For now, here's the text and the incredible picture of the mine.
The tourist boat chugged into the inlet, bumping and grinding against the chunks of ice. Then the captain cut his engines, and we were almost still; but there was no silence.
Instead there came from inland the noise of a war zone. This being Alaska, it might have been something to do with hunting season, but the Harding Icefield is not the obvious place to take aim at moose and bear. Anyway, this did not sound like rifle fire — it was more like an artillery bombardment.
And some of the firing came from the foreground, where the Aialik Glacier met the sea. There was no killing, just “calving” — the annual rite of spring whereby the warming sun sends cliffs of glacial ice tumbling into the waves, to eventually be replaced (in theory) by the next winter’s load of snow. And our timing was perfect; an ice cave that had taken shape by the water’s edge had chosen this very moment to start its disappearing trick.
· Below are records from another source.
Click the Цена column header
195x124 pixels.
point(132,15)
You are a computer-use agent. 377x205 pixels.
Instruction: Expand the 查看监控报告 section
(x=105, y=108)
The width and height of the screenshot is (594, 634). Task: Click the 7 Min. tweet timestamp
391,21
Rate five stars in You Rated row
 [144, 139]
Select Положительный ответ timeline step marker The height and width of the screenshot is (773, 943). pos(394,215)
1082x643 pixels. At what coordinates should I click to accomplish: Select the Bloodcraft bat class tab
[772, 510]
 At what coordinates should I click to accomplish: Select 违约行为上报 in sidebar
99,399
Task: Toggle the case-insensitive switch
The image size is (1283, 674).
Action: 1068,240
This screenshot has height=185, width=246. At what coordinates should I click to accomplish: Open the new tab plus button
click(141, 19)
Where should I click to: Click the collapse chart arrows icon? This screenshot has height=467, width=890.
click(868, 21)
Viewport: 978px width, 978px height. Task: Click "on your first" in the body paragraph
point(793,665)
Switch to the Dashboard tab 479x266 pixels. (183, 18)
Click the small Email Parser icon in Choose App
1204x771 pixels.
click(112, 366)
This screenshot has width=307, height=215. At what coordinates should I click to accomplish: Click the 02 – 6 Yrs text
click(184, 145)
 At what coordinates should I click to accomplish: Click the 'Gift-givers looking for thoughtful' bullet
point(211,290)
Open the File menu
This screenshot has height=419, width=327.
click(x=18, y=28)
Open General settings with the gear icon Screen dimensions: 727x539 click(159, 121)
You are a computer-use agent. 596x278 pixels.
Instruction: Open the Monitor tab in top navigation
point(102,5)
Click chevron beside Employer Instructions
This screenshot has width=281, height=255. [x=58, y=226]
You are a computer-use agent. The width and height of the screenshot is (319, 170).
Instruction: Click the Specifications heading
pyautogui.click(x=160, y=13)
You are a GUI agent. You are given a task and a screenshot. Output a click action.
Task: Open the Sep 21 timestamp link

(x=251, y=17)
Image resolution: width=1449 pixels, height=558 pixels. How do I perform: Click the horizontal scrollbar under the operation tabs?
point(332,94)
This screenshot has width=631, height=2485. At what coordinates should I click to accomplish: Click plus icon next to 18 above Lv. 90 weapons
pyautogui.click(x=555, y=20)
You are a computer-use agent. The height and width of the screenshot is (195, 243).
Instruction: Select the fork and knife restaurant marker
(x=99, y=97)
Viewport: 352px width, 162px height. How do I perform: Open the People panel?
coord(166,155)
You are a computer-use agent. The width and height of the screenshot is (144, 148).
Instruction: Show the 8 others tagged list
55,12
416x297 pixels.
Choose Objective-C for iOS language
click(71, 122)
But now the process has acquired a more worrying pattern. Alaska has just had a very unAlaskan winter. Dog mushing’s classic race, the Iditarod, had to be moved north to find enough snow; Anchorage had its lowest snowfall on record, with only two of its normal six feet. The ice on the Tanana river officially broke at 2.25pm on April 24, which is significant because Alaska has a statewide sweepstake to guess the exact time the event will occur (jackpot: $330,000). The break-up has come earlier only five times in 99 years. Normal variation? One can’t help noticing from the list that most of the early springs have been recent ones. In a state whose prosperity depends almost wholly on oil revenues, this is a sensitive subject. “There are three things I don’t discuss,” one tourist guide told me, “politics, religion and climate change.”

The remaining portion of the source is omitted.